Do we see how the scribes and the widow are connected, albeit inversely?  Can we see the way world economics that make for some to get wealthy also makes for others to be thrown into abject poverty?  Jesus observes the results of sin and lack of compassion just in that square in front of the Temple, a small picture of a large disorder. 
Jesus can have this kind of economic outlook because the kindom of God is different from the ways we’ve done things on our own - Jesus calls for each of us to see the other as our kin, our extended family, important strands in the web of humankind.  To call it robbing the rich to give to the poor is to miss the point of our kinship with one another, and our compassion for our own kind.  In Jesus’ kindom, we all need each other, and we all have to do well for humanity to do well.  Actually, its the only way humanity will do well - and it that sense, it is the way of our salvation. Its not Robin Hood, and its not socialism - it is, however, the love of God in each heart, loving each other. 
I guess I’ve been trying to figure out my feelings and thoughts brought up by this caravan walking up through Mexico to seek asylum here. I find myself understanding the fear that too many more hands in America’s pot might threaten my portion - the cookie may have to be divided and my part get smaller.  I want to hold on to what I have, and I find myself thinking, “They oughta work this out in their country like we did.”  Well, as our ancestors did, because being born here was certainly none of my own doing.  And our ancestors were not sinless in their eradication of the native peoples, the enslavement of others to their own economic ends in the pursuit of their own good and greed. 
I also see the pictures of the people walking, as well as the testimony of people like Rev Lisa about those seeking to get into Europe - I hear the conditions they are fleeing, I hear their desire for their families to be safe and have hope of a better future with the kind of healthcare and possibilities of education that we have.  So I have compassion - they are my sisters and brothers, my children and grandchildren, my aunts and uncles.  I mean, my people came here from Germany for the same ideals - just a few generations earlier, is all. 
Can it work?  Given what I hear in the scriptures, I have to work for that vision of the kindom, even if it means I learn to live with less.

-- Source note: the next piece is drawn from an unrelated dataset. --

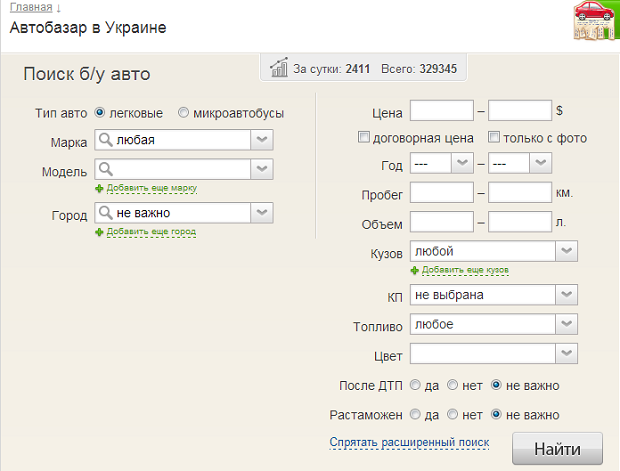
Task: Tick the только с фото checkbox
Action: tap(494, 138)
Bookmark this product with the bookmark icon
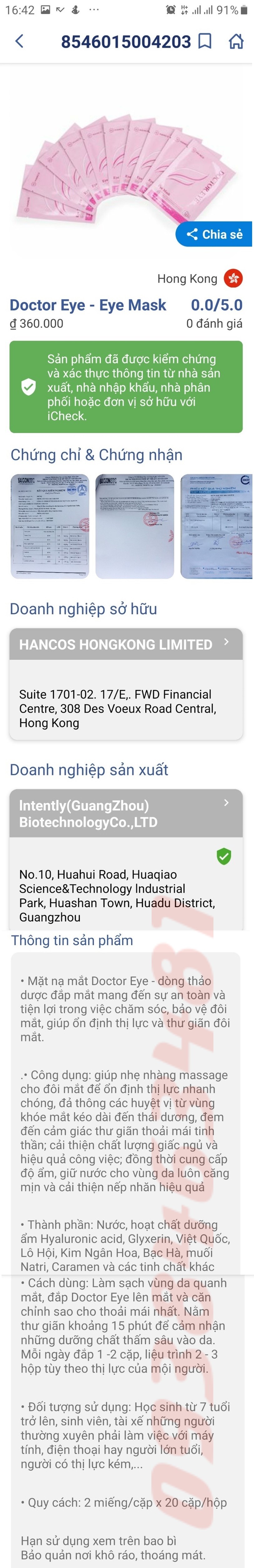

Our denomination, in its justice ministries, is already reaching out in compassion to refugees, and advocating for decent treatment. Just look around on our PCUSA website and see the outpouring of love and care already happening.  A lot of my personal feelings and thoughts are based in my view of the kindom that Jesus preached.  I think many people are feeling attacked in their own sense of worth and security - what has been called “lifeboat” ethics - push the extras out so we who are already in the lifeboat don’t get swamped.  But that’s a viewpoint based on fear, not trust.  That’s a viewpoint based on the myth of scarcity, that there’s not enough to go around so I better grab mine and hang on to it. 
And what do those attitudes do to our souls?  That’s what I hear Jesus posing to us in today’s reading.  How can we live with trust in God’s abundance?  How can we live so as not to damage our souls in discriminating, or in greediness?  How can we live with  the open hearts and open hands that God has shown to us?  How can we walk in the love and compassion that God has for us?  These are important questions - they were important in Jesus’ time and they are important in our time.  May God so work that love and creativity and new life in us, that it overflows to the world.  AMEN.